Breathe not from the mouth, but from the soul.

Let the air pass through memory,

through grief, through awe,

and return it clothed in prayer.

Mark the body with three points:

Between the brows (the gate of intent)

The center of the chest (the well of will)

The soles of the feet (the roots of return)

And then recite:

"Allāhu nur al-samāwāti wa al-arḍ. Yūriḍu an yashfiyak."

(Allah is the Light of the heavens and the earth. He wills to heal you.)

Zayan obeyed.

His finger, dipped in dew from the cedar's roots, marked the three points. His breath slowed. The staff began to hum, faintly, then vibrate. Not violently. Like a string plucked once on an ancient harp.

And then—

A voice.

"You opened it, didn't you."

He turned. A girl stood among the ferns. Not older than him. Hair coiled in braids, skin like sun-stained bark, eyes like glass warmed by firelight.

She wore no shoes. Her tunic was stitched from woven reeds and barkcloth. On her arms, burned into the flesh, were symbols that matched those on his scroll.

She pointed at it.

"You don't know what you've called."

Zayan blinked. "I didn't call anything."

She laughed, short and sharp.

"The Book only opens when called."

She circled him once. Not like a predator. Like a question.

"Name?"

"Zayan."

She nodded, once.

"You may keep it. For now. My name is Ilya. I am of the Wahija—the walkers between ailments and awakenings."

"You're a healer?"

"No." Her smile flickered. "I am the remedy to what healing fails."

She knelt and placed her palm over the scroll.
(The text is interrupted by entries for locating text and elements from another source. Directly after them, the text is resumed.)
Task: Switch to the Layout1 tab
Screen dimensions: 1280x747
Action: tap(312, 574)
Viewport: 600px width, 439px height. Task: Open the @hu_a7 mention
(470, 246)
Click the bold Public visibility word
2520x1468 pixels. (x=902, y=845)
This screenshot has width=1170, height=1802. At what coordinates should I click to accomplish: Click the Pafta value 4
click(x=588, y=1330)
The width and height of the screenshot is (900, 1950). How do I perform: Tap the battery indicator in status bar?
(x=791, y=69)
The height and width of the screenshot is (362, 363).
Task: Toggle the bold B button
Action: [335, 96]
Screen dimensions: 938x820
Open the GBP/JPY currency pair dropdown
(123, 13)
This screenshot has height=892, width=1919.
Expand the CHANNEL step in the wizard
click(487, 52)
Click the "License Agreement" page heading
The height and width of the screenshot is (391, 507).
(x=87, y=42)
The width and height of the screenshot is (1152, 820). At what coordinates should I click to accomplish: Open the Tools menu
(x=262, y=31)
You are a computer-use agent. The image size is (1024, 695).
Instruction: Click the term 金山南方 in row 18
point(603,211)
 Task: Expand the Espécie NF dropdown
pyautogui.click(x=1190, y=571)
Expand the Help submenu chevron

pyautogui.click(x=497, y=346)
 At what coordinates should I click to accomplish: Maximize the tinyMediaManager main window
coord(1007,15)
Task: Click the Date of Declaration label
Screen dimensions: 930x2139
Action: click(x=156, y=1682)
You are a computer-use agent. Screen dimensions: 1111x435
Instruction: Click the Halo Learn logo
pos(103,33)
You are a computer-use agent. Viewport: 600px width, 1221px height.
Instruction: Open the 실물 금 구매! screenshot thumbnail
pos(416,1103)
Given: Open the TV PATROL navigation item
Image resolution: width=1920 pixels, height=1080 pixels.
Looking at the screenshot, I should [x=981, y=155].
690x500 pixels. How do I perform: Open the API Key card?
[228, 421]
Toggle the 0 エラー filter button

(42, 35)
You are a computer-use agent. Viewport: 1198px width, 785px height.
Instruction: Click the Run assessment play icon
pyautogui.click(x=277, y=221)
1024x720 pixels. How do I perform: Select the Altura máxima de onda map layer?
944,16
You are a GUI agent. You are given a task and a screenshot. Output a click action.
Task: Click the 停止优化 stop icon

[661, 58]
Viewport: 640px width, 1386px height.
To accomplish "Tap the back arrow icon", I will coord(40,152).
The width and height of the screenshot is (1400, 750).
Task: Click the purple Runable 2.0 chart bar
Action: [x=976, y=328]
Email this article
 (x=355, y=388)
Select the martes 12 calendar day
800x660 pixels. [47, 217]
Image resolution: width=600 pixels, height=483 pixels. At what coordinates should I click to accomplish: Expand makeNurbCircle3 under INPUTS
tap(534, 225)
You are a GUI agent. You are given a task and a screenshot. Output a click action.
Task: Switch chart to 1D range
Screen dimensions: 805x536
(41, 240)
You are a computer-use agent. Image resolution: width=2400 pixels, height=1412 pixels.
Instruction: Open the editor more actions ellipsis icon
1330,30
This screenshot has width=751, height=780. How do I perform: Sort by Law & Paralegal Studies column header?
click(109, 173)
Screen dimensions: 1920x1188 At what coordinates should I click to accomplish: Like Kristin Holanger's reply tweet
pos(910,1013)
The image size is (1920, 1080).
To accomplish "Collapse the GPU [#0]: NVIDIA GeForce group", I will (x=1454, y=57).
It pulsed once, then rolled shut.

"The First Seal is always easy. The others?" She looked up. "They cost."

"Cost what?"

"Memory. Blood. Sometimes... the truth."

A shadow passed overhead.

Both looked up.

It had no wings.

Just absence. A shape that bent the sky. An echo in the light.

Ilya stepped close.

"They found you. The one who opened the scroll leaves a scar in the sky."

"Who are they?"

"The ones who broke it, long ago. The ones who sealed the healers beneath mountains and named sickness a king."

She shoved a small stone into his hand. Smooth, red, humming.

"This is a heartstone. If it warms, run. If it burns—pray."

"Pray to who?"

She looked at him, long and slow.

"To the part of you that remembers who you were before they told you what you had to be."

The forest shook.

Trees bent as though bowing. Birds scattered. Light fractured.

Ilya seized his wrist.

"No more questions. Only movement."

She ran. Zayan followed. The scroll followed too—tied now to the staff, fluttering like a forgotten wing.

Behind them, the shadow fell to earth. And the cedar tree began to bleed.